10 replies to this topic
Posted 30 May 2010 - 12:11 AM
Howdy Guys. I know this has probably been discussed many times before, but I havn't had luck looking through the topics trying to find my answer. So Please bare with me. I'm still very new to the airbrushing.
I have attempted to make a 3-D crawfish pattern where the lines are the same on both sides of the lure, but cannot get the lines to look seemless across the back to connect both sides. Mine messed up, so I finally just sprayed a darker color over the back to hide it. Does anyone have any pointers to help me figure this out. It's about got the best of me. I just can't get a stencil to cooperate... and would like to make somthing that is easier to use over and over.
Here's a pic of the one I tried. First and only 3-D style craw I have done.
Posted 30 May 2010 - 03:24 AM
Jig - try making a full stencil rather than one for each side.
Get some old blister pack and fold it over a bait blank, then heat with a heat gun while stretching the plastic around the blank, meeting at the bottom, then, cursing your blistered fingers, let it (stencil) cool and cut out your pattern. pete
Posted 30 May 2010 - 10:21 PM
Great question jig, been wanting to get better on that myself !
Posted 30 May 2010 - 10:32 PM
Thanks for the Tips! Does anyone have any pictures of how they cut out a stencil for a Craw Pattern? Do you have a single stencil per side or mutiple stencils to make the left and right segments of the shell at once. Sorry, I know this is a confusing question.
I just can't get a stencil fixed to make the proper shading of the shell segments without having a perfectly straight line.
Edited by JIGnJ()N, 30 May 2010 - 10:36 PM.
Posted 01 June 2010 - 12:01 AM
I would like to know where to get one of those Blister Packaging Material packs, Can you help me out?
Posted 01 June 2010 - 06:42 AM
Go out to your local hardware store and find something cheap with a clear plastic cover and cardboard sheet back - you know the ones that drive you crazy when you are trying to get the staples out, or the ones that are welded all round and you need a sabre saw to open them up, these are blister packs, the plastic is heated and shrunk down around the article inside - Find something flat like a roller tray and you will have a nice flat sheet of plastic, that will form with heat.
I'm sure you guys would have a million places where you can just go in and buy a sheet of this stuff, but not living there I would not have a clue.
Posted 02 June 2010 - 08:13 PM
I use the ones from the packaging that my lures come in. I have also had good luck using the clear plastic boxes that berries and cherry tomatoes often come in. Just trim off the solid pieces and use those. I tried using a heat gun and it melted the plastic too fast for me to do what I wanted with it. It also began to soften the lure that I was attempting to mold. My hairdryer that I use for heat setting my paints worked just fine though. It does take a bit longer than the heat gun but that only gave me more time to mold the melted plastic how I wanted it around the bait. I also had to remind myself that I was trying to achieve functionality, not a good looking mold. This is a tough hobby sometimes for a perfectionist.
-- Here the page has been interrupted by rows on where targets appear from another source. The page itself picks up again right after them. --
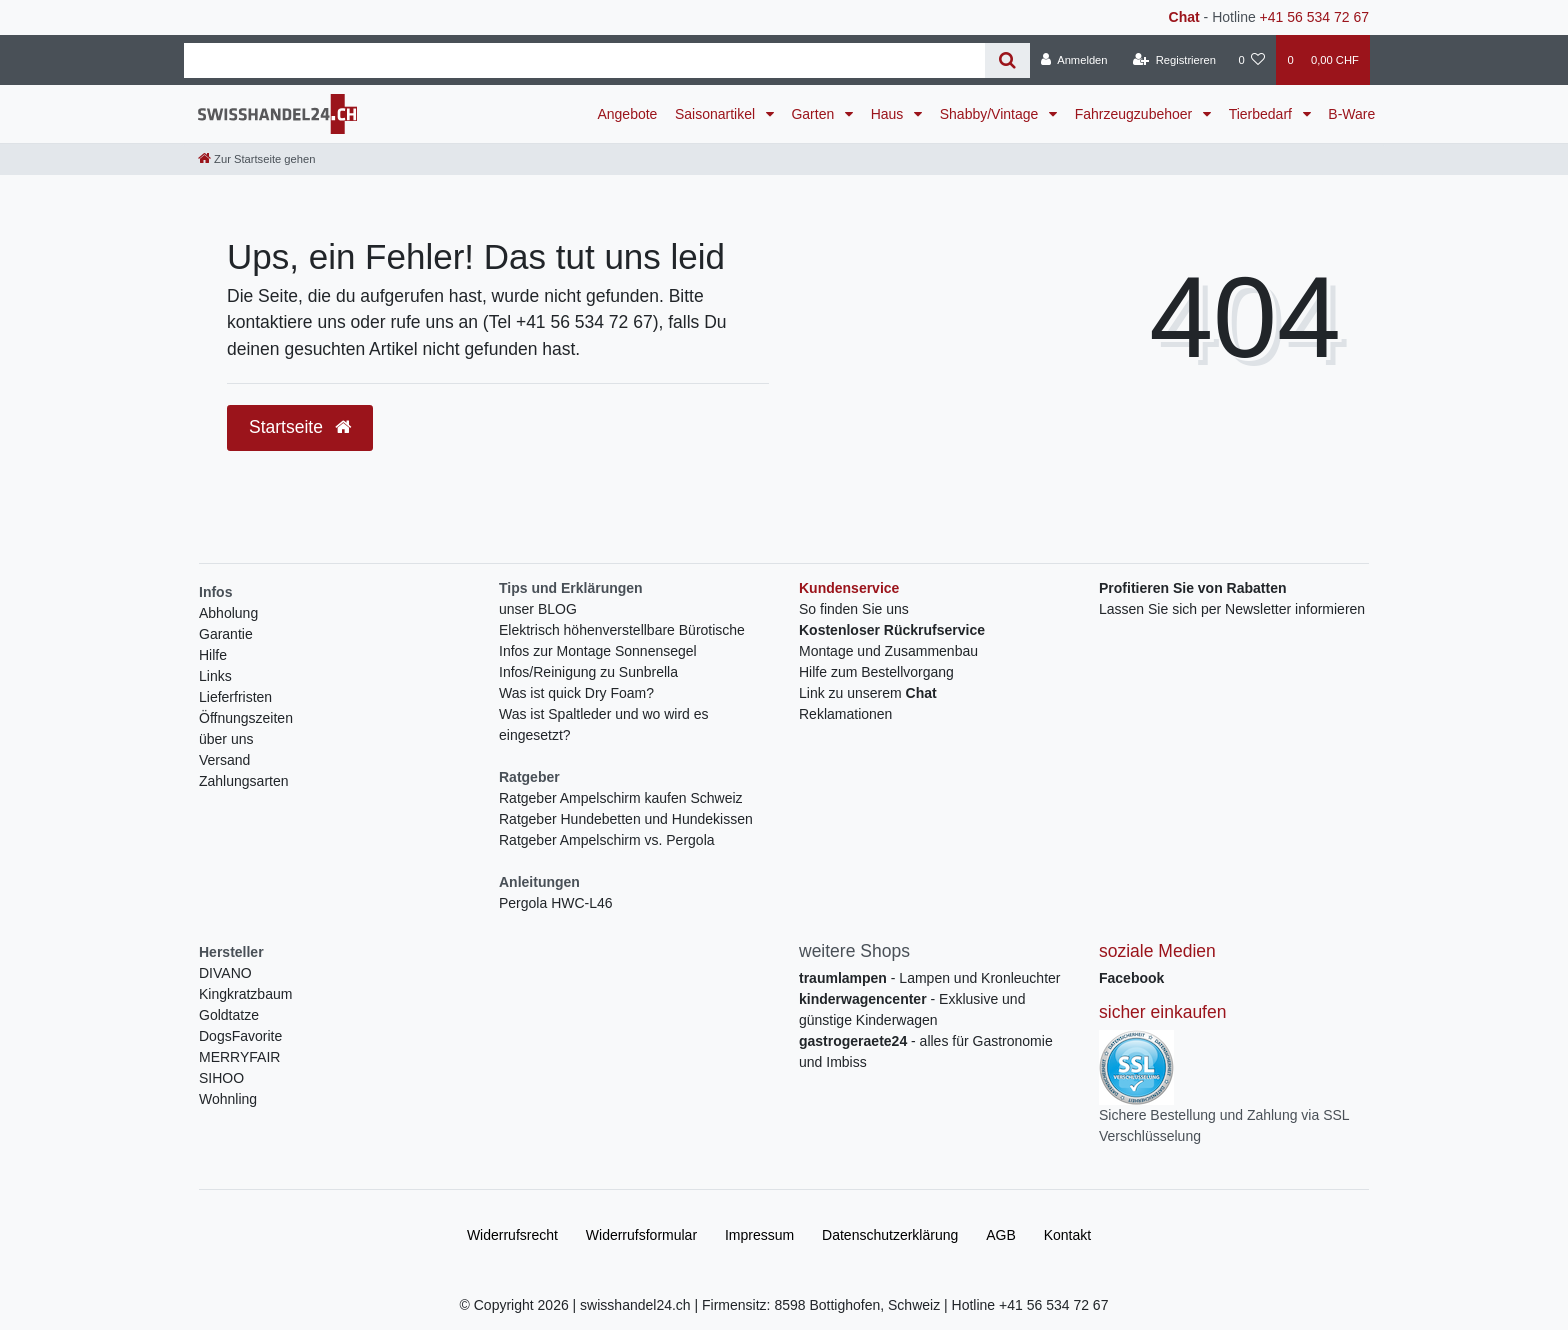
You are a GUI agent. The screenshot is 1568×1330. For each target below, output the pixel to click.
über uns (226, 739)
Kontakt (1067, 1235)
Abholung (228, 613)
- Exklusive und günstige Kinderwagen (912, 1009)
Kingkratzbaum (245, 994)
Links (215, 676)
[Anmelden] (1074, 60)
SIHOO (221, 1078)
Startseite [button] (300, 427)
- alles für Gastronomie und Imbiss (926, 1051)
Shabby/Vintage (991, 114)
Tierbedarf (1262, 114)
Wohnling (228, 1099)
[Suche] (1007, 60)
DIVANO (225, 973)
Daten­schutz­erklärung (890, 1235)
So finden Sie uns (854, 609)
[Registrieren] (1174, 60)
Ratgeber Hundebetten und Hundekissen (626, 819)
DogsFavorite (240, 1036)
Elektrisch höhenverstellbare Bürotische (622, 630)
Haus (889, 114)
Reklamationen (845, 714)
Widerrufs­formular (641, 1235)
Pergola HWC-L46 (556, 903)
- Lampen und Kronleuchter (929, 978)
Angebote (627, 114)
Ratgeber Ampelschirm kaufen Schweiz (621, 798)
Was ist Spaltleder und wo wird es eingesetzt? (604, 724)
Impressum (759, 1235)
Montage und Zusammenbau (888, 651)
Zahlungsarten (244, 781)
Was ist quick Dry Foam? (576, 693)
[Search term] (584, 60)
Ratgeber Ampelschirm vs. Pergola (607, 840)
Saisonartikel (717, 114)
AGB (1001, 1235)
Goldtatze (229, 1015)
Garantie (226, 634)
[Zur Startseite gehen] (256, 159)
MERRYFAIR (239, 1057)
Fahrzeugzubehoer (1135, 114)
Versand (224, 760)
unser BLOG (538, 609)
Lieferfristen (235, 697)
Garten (814, 114)
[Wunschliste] (1251, 60)
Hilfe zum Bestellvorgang (876, 672)
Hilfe (213, 655)
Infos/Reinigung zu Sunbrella (588, 672)
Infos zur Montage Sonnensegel (598, 651)
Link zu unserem (868, 693)
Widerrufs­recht (512, 1235)
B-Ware (1351, 114)
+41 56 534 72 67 (1314, 17)
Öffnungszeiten (246, 718)
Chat (1184, 17)
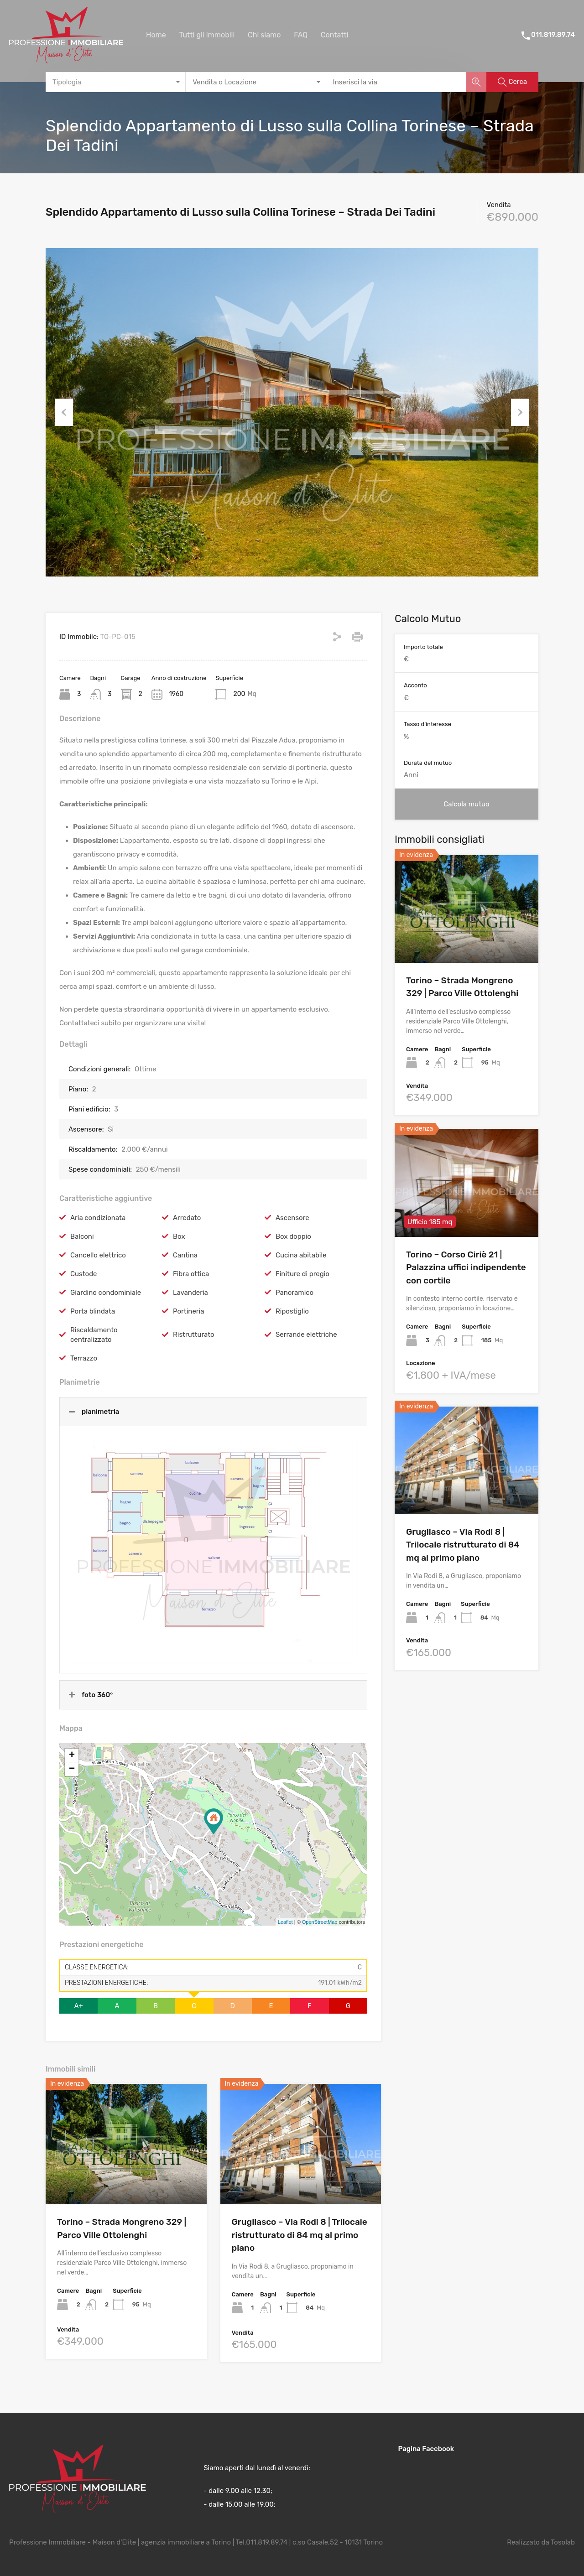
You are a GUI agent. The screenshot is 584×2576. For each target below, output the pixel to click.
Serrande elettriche (306, 1334)
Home (156, 35)
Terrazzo (83, 1358)
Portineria (188, 1311)
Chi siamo (264, 35)
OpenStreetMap (320, 1922)
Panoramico (294, 1292)
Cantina (185, 1255)
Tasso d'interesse (427, 724)
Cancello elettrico (98, 1255)
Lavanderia (190, 1292)
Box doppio (293, 1236)
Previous (64, 412)
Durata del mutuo (428, 762)
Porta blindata (92, 1311)
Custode (83, 1274)
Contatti (335, 35)
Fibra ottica (191, 1274)
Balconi (82, 1236)
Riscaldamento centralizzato (94, 1335)
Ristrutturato (193, 1334)
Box (179, 1236)
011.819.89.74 (553, 35)
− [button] (72, 1769)
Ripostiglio (292, 1311)
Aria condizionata (97, 1218)
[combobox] (116, 82)
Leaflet (285, 1922)
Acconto (415, 685)
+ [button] (72, 1755)
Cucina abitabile (301, 1255)
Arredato (187, 1218)
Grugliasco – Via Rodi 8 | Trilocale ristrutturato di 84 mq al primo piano (299, 2235)
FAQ (301, 35)
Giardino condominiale (105, 1292)
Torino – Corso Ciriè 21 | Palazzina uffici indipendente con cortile (466, 1267)
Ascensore (292, 1218)
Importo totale (423, 647)
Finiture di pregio (302, 1274)
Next (520, 412)
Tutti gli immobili (207, 35)
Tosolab (563, 2542)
Posted 04 June 2010 - 02:45 PM
I defiantly agree this is a tough hobby for perfectionists =P I'm going to try and go out to the store and pick up some of that Blister Pack stuff and give that a test. I've thought about taking the Stretch wrap stuff that you use for food, laying it tight over the lure, Putting a layer of epoxy on it and letting it dry, then use the rock hard epoxy as the stencil after I cut some Designs into it. Has anyone tried that yet?
Posted 05 June 2010 - 04:36 PM
Great idea Stryker, I can think of a few applications for your gladwrap thing -
I am not sure if anyone has mentioned it , but there is a very good Tutorial by Jerry (RedG8r) "TU 2010 Vacuum forming" - here:
Posted 05 June 2010 - 07:13 PM
If you feel it's important that your craw segment lines reach entirely around the bait, the whole body stencil makes sense. The "whole body stencil" is also good if you're gonna make a lot of one bait size/style. To me, that's more an aesthetic than a practical thing, and I don't do enough of one pattern bait to make it worthwhile. I use artist's frisket material, which is designed for stencils. It is a clear plastic film with adhesive on one side and a paper backing. I draw an outline of the bait and the cut outs on the paper backing, then cut it out with an Xacto knife. Instead of peeling off the backing, I leave it on the stencil so I can reverse the stencil for the other side of the bait (after wiping off or drying the paint of course). To get 2 sides the same, you need to have marks or cuts on the stencil to register it against the side of the lure (beginning of the lip slot, tail, etc). The advantage of this is that you can build up a library of stencils for various purposes and can adapt the stencils to new bait shapes and sizes.